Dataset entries
__________________________________________________

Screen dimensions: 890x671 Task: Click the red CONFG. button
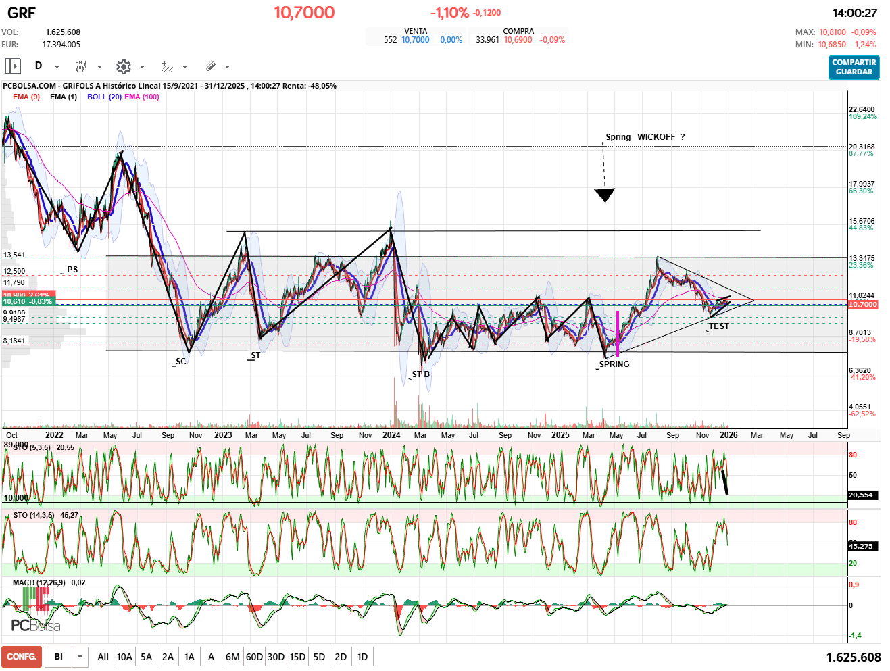click(x=22, y=657)
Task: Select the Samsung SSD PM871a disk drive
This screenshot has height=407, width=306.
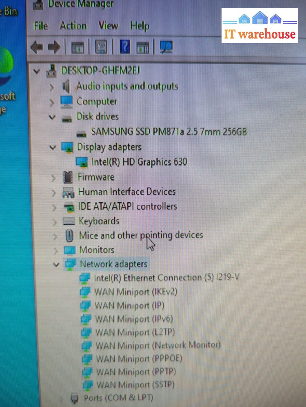Action: [169, 132]
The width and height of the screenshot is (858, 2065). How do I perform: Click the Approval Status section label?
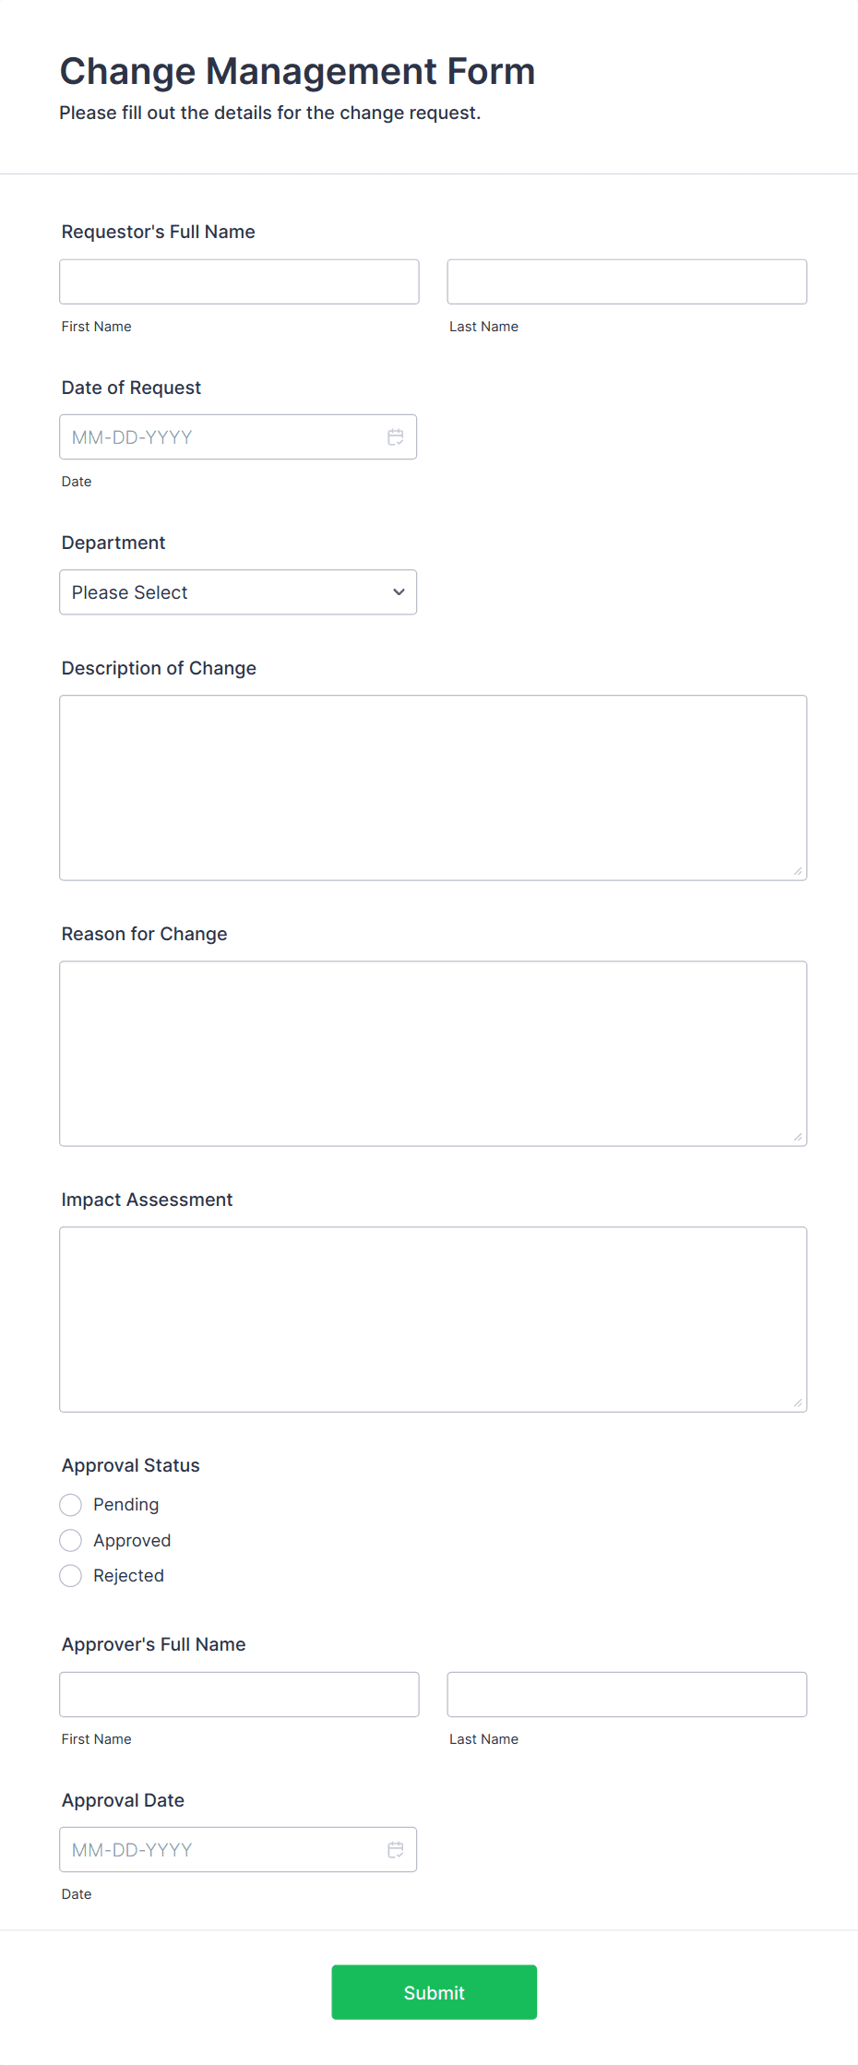[130, 1465]
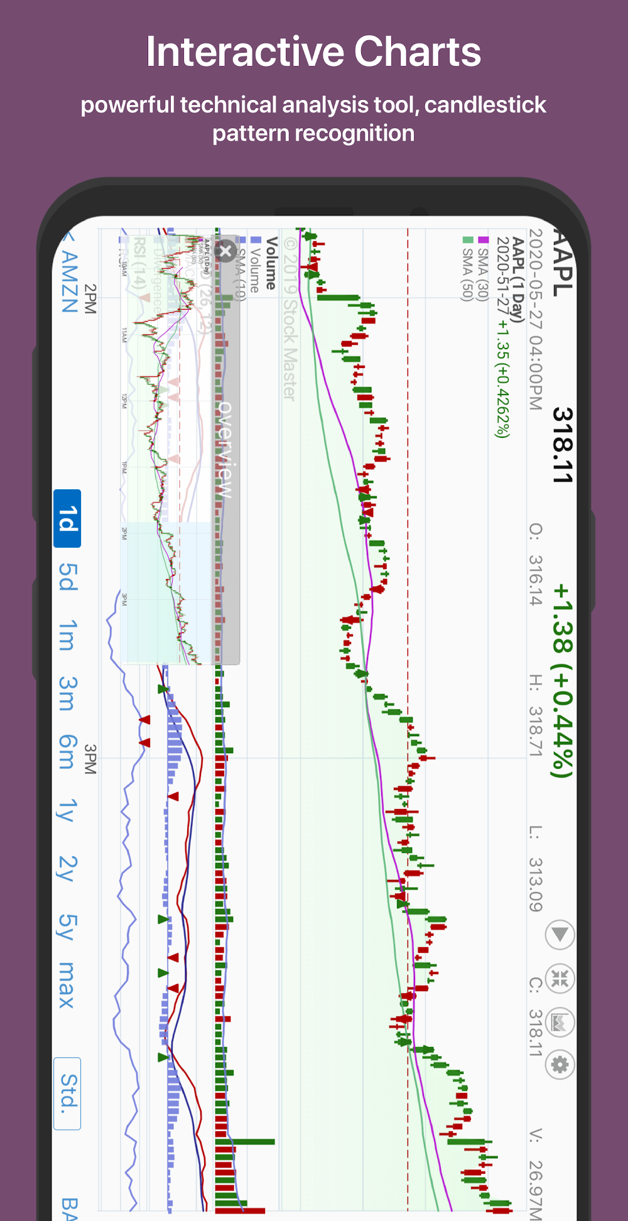
Task: Select the 5y time range
Action: [x=67, y=927]
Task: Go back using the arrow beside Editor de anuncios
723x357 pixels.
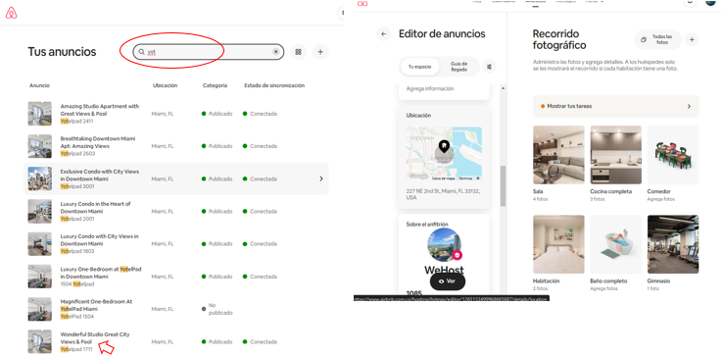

__________________________________________________

### ASSIGNMENT
Give every entry above again, exactly, and keep all pictures out of it.

### ANSWER FOR THE TASK
Screen dimensions: 890x671 Task: Click the red CONFG. button
click(x=22, y=657)
Task: Select the Samsung SSD PM871a disk drive
This screenshot has height=407, width=306.
Action: [169, 132]
The width and height of the screenshot is (858, 2065). How do I perform: Click the Approval Status section label?
[130, 1465]
Task: Select the 5y time range
Action: [x=67, y=927]
Task: Go back using the arrow beside Editor de anuncios
723x357 pixels.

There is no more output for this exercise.